A subscription to JoVE is required to view this content. Sign in or start your free trial.
Method Article
Two methods of cholesterol enrichment are presented: the application of cyclodextrin saturated with cholesterol to enrich mammalian tissues and cells, and the use of cholesterol-enriched phospholipid-based dispersions (liposomes) to enrich Xenopus oocytes. These methods are instrumental for determining the impact of elevated cholesterol levels in molecular, cellular, and organ function.
Cholesterol enrichment of mammalian tissues and cells, including Xenopus oocytes used for studying cell function, can be accomplished using a variety of methods.
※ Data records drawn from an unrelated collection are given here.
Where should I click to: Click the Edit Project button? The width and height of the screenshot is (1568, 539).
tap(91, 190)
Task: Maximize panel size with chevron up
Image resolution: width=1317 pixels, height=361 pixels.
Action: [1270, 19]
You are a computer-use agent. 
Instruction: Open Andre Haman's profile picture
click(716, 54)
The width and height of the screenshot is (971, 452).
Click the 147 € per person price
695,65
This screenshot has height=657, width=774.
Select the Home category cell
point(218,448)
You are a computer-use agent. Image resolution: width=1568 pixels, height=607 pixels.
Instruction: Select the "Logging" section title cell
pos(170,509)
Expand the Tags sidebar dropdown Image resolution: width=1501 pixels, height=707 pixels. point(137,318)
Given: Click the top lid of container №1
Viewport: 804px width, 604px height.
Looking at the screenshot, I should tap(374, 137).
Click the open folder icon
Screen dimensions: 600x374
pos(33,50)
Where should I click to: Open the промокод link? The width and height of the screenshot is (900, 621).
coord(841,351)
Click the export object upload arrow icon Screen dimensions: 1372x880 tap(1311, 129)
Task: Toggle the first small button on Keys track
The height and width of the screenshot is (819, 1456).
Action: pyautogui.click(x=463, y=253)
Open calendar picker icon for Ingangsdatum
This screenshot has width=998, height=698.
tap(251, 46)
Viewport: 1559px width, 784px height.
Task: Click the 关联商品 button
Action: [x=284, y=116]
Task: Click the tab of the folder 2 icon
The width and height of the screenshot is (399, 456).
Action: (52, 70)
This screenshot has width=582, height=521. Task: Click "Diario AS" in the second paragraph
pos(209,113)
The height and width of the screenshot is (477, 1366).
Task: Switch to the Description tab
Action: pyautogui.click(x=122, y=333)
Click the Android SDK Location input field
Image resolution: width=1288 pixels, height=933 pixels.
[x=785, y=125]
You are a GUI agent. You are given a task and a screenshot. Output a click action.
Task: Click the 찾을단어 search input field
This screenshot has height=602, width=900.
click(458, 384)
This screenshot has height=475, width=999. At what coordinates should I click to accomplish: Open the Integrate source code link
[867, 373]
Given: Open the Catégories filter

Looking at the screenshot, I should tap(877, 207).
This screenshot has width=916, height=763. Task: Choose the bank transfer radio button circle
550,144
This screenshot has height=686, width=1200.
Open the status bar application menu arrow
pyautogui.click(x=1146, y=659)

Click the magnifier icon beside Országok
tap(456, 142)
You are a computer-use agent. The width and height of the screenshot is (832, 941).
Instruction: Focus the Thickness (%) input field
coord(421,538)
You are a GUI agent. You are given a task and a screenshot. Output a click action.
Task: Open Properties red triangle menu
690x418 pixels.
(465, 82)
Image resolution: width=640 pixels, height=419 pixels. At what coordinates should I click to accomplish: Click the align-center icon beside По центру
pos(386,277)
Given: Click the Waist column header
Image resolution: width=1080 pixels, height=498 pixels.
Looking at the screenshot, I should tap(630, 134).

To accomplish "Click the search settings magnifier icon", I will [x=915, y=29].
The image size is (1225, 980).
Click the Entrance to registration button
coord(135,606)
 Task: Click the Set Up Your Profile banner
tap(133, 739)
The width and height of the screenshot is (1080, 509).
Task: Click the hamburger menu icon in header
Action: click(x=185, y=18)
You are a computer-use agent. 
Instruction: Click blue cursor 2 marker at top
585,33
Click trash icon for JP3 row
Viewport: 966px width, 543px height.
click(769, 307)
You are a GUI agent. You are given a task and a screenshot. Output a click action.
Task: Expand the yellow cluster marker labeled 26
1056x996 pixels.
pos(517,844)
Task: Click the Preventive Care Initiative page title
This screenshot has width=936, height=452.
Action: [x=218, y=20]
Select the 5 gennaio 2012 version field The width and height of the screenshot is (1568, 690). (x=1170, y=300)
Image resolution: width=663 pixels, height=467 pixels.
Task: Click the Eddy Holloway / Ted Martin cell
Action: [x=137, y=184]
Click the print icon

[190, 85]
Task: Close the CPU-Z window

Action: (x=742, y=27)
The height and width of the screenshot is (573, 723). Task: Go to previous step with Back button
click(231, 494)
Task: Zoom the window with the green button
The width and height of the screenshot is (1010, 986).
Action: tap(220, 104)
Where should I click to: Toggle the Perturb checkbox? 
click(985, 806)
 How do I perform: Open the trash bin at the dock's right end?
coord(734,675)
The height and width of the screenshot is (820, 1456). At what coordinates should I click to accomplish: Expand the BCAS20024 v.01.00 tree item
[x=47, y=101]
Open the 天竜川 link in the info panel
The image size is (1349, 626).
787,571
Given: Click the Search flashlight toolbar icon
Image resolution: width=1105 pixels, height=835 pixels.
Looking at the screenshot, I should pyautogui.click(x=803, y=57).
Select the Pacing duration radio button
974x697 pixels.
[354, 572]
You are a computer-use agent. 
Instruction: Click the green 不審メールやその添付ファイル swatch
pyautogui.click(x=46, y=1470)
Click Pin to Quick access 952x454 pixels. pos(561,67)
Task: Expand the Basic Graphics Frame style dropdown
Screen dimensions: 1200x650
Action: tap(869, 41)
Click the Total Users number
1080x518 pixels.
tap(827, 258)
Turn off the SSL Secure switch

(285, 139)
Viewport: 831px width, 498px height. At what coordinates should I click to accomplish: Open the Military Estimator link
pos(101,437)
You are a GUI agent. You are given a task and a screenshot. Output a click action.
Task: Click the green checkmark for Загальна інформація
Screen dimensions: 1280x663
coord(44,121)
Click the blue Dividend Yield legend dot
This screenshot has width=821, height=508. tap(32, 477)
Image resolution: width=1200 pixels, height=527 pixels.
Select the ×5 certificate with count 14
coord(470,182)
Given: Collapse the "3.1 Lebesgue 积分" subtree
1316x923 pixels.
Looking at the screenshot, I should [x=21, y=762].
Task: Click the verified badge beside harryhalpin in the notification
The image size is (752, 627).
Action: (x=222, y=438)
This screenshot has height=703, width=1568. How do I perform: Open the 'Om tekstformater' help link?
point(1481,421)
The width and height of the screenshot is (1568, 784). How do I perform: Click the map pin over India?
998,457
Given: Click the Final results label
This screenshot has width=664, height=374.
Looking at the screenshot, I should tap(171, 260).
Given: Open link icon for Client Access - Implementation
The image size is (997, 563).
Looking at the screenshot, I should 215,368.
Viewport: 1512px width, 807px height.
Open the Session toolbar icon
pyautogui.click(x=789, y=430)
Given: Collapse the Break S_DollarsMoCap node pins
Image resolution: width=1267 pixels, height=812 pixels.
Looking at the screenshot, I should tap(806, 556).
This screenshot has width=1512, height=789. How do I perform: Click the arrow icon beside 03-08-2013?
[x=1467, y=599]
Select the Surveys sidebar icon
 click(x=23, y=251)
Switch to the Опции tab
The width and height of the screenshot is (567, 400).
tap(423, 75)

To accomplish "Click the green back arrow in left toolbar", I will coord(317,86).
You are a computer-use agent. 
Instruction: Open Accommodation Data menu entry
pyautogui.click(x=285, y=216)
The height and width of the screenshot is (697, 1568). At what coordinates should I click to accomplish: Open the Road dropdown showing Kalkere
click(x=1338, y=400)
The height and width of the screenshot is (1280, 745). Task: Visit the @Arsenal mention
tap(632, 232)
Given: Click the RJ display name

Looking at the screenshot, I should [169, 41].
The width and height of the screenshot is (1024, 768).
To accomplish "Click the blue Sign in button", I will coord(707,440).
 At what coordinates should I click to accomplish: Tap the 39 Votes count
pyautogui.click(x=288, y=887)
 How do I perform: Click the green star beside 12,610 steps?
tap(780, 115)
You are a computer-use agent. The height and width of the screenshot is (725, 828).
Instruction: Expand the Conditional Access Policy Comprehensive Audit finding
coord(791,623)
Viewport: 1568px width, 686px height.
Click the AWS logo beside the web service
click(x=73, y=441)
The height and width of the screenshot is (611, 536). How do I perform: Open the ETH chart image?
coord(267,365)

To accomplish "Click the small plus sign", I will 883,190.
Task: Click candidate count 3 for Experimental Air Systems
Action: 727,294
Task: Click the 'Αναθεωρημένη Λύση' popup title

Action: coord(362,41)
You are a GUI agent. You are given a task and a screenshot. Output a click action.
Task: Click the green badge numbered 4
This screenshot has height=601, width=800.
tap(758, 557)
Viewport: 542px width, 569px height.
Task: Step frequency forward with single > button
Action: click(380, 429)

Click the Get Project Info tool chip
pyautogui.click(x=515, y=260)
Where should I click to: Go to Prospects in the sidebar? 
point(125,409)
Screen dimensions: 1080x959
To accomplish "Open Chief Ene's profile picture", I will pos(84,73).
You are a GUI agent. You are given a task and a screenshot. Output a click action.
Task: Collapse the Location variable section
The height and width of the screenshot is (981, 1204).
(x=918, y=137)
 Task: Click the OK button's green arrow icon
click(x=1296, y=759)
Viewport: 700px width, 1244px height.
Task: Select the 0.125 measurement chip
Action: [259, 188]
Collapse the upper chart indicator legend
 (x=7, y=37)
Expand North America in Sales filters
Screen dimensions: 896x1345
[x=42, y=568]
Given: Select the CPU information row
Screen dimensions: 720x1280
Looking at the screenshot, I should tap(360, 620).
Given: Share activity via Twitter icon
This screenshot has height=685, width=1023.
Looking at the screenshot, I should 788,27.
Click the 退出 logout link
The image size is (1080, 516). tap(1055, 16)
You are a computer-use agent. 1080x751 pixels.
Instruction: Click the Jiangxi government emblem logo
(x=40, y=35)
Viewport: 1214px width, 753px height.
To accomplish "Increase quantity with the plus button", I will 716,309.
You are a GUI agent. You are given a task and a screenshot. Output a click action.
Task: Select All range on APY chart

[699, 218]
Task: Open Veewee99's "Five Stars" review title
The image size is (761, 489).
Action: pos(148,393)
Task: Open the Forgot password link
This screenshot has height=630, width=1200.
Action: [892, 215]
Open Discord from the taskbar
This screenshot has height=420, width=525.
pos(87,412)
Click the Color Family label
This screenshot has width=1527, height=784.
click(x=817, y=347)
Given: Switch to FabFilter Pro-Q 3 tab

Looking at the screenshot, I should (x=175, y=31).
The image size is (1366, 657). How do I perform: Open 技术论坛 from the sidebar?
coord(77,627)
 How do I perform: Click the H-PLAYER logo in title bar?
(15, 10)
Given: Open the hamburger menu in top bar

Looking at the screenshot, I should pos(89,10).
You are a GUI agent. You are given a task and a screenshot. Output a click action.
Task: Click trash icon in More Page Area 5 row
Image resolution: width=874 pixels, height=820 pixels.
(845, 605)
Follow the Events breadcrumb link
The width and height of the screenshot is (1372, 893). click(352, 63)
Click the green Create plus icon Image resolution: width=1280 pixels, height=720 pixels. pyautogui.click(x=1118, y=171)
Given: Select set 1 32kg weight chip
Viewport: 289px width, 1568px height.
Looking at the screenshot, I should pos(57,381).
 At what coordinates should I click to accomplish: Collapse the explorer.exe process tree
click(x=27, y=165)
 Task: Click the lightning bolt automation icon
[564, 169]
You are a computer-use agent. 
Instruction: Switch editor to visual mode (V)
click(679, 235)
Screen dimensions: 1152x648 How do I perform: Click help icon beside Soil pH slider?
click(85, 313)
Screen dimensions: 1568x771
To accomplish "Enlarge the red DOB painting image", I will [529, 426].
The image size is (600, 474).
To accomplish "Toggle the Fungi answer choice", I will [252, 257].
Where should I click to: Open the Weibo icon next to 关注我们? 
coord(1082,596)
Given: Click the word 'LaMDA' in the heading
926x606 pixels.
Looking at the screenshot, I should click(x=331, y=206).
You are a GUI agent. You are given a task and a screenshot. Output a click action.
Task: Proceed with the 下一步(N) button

Here, we describe two important approaches used for this purpose. First, we describe how to enrich tissues and cells with cholesterol using cyclodextrin saturated with cholesterol using cerebral arteries (tissues) and hippocampal neurons (cells) as examples. This approach can be used for any type of tissue, cells, or cell lines. An alternative approach for cholesterol enrichment involves the use of low-density lipoprotein (LDL). The advantage of this approach is that it uses part of the natural cholesterol homeostasis machinery of the cell. However, whereas the cyclodextrin approach can be applied to enrich any cell type of interest with cholesterol, the LDL approach is limited to cells that express LDL receptors (e.g., liver cells, bone marrow-derived cells such as blood leukocytes and tissue macrophages), and the level of enrichment depends on the concentration and the mobility of the LDL receptor. Furthermore, LDL particles include other lipids, so cholesterol delivery is nonspecific. Second, we describe how to enrich Xenopus oocytes with cholesterol using a phospholipid-based dispersion (i.e., liposomes) that includes cholesterol. Xenopus oocytes constitute a popular heterologous expression system used for studying cell and protein function. For both the cyclodextrin-based cholesterol enrichment approach of mammalian tissue (cerebral arteries) and for the phospholipid-based cholesterol enrichment approach of Xenopus oocytes, we demonstrate that cholesterol levels reach a maximum following 5 min of incubation. This level of cholesterol remains constant during extended periods of incubation (e.g., 60 min). Together, these data provide the basis for optimized temporal conditions for cholesterol enrichment of tissues, cells, and Xenopus oocytes for functional studies aimed at interrogating the impact of cholesterol enrichment.
Cholesterol, a major cellular lipid, plays numerous critical functional and structural roles1,2,3,4,5,6,7,8,9. From regulating the physical properties of the plasma membrane to ensuring cell viability, growth, proliferation, and serving as a signaling and precursor molecule in a plethora of biochemical pathways, cholesterol is an imperative component necessary for normal cell and organ function. As a result, cholesterol deficiency results in severe physical malformations and a variety of disorders. On the other hand, even a small increase in cholesterol above physiological levels (2-3x) is cytotoxic1,2,10 and has been associated with the development of disorders, including cardiovascular11,12,13 and neurodegenerative diseases14,15,16,17. Thus, to interrogate the critical functions of cholesterol and to determine the effect of changes in cholesterol levels, different approaches that alter the content of cholesterol in tissues, cells, and Xenopus oocytes have been developed.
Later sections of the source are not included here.